Sri Lanka’s new President is putting soldiers in charge of everything

Friday, 22 May 2020 00:00 -     - {{hitsCtrl.values.hits}}

A military timbre to the former lieutenant-colonel’s rule was always on the cards. Their enforcement of quarantine areas with hazmat suits and assault rifles is surely overkill – Pic by Shehan Gunasekara

 


The Economist: Before the Presidential Election he won last November, Gotabaya Rajapaksa laid out for Banyan his vision for Sri Lanka. It was a sunlit upland of peaceful, inclusive “knowledge-based” development. All the political bickering of recent years, “Gota” promised, would be swept aside by his program of brisk, technocratic proficiency. His years as an Army officer would ensure that.

A military timbre to the former lieutenant-colonel’s rule was always on the cards.

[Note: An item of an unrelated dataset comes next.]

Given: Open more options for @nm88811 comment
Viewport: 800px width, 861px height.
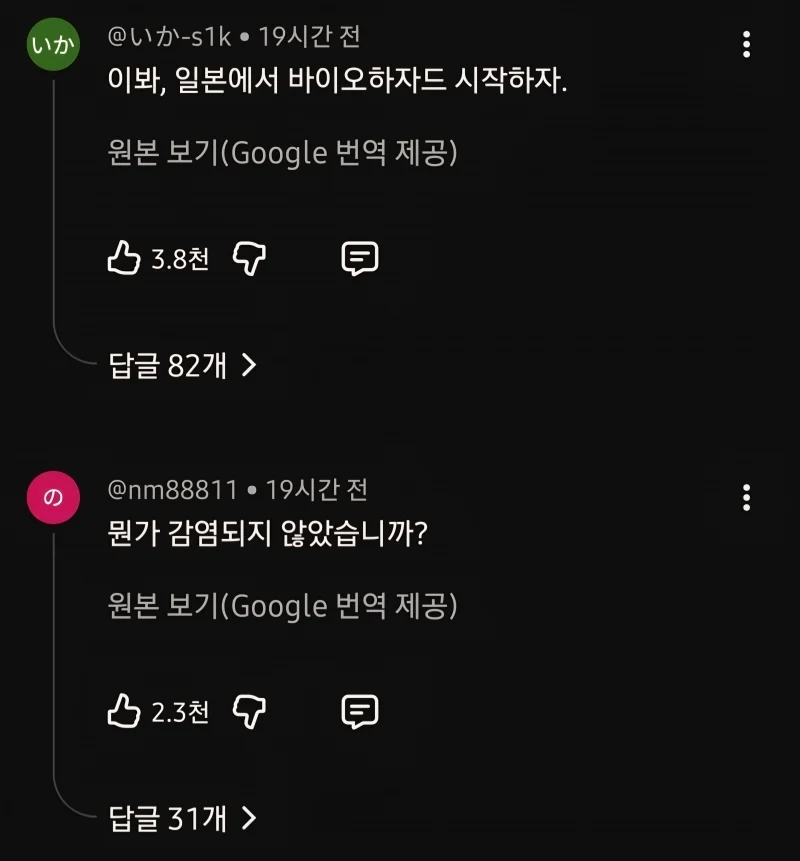Looking at the screenshot, I should pos(746,497).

Rajapaksa’s campaign dwelt on the need for a “disciplined society”. Viyathmaga, a social movement with political ambitions that backed him, counted many former officers among its leaders. 

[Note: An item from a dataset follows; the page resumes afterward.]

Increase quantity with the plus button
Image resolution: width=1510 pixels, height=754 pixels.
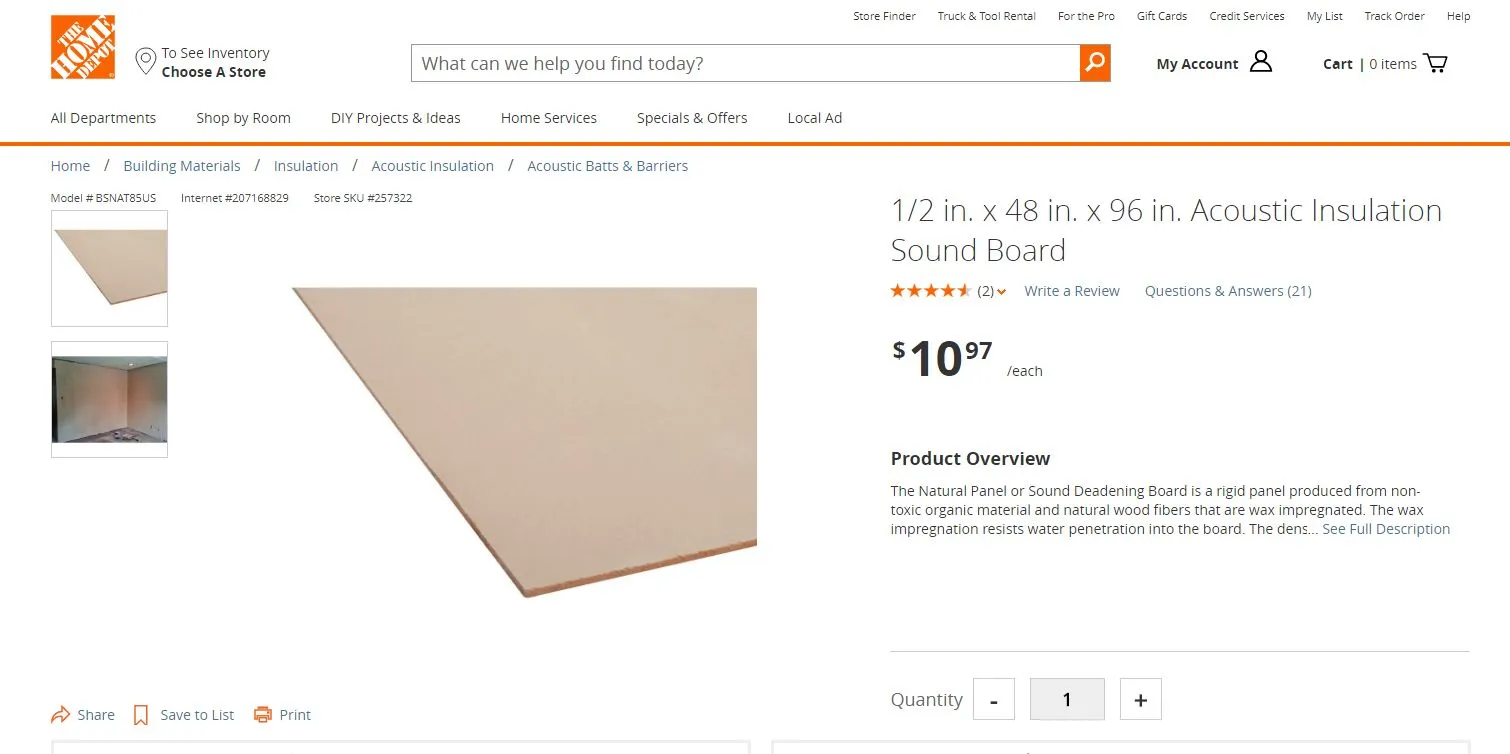[x=1140, y=700]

The President’s personal network is rooted not just in his family (his elder brother, Mahinda, now Prime Minister, was himself President from 2005 to 2015). Gota commands the loyalty of past and present soldiers, a band of brothers from his time fighting a horrific, long-running civil war against Tamil insurgents, first as an officer and latterly as the powerful Secretary of Defence under Mahinda.

After the war, the Army and Intelligence played a big role in public life and, most Sri Lankans assumed, in the disappearance of critics of the Government, until Mahinda was unexpectedly defeated in the Presidential Election of 2015. Yet few predicted the extent to which under Gota’s rule military types would move into senior positions in Government, development and even health, fighting the COVID-19 epidemic.

In a tally by the International Truth and Justice Project, a human-rights group, current or former officers include the President’s Chief-of-Staff and the heads of National Intelligence, prisons and prisoner rehabilitation. Generals, past or present, are in charge of customs, the Ports Authority, development, agriculture and poverty eradication. The Army Commander, General Shavendra Silva, runs the coronavirus task-force. Top brass are also expected to be named to plum ambassadorships.

The President’s backers bridle at any suggestion that this is an unhealthy trend. They point out that the top Customs job is an irresistible temptation to civilian incumbents. Yet they do not explain how it would be any more resistible to military men. 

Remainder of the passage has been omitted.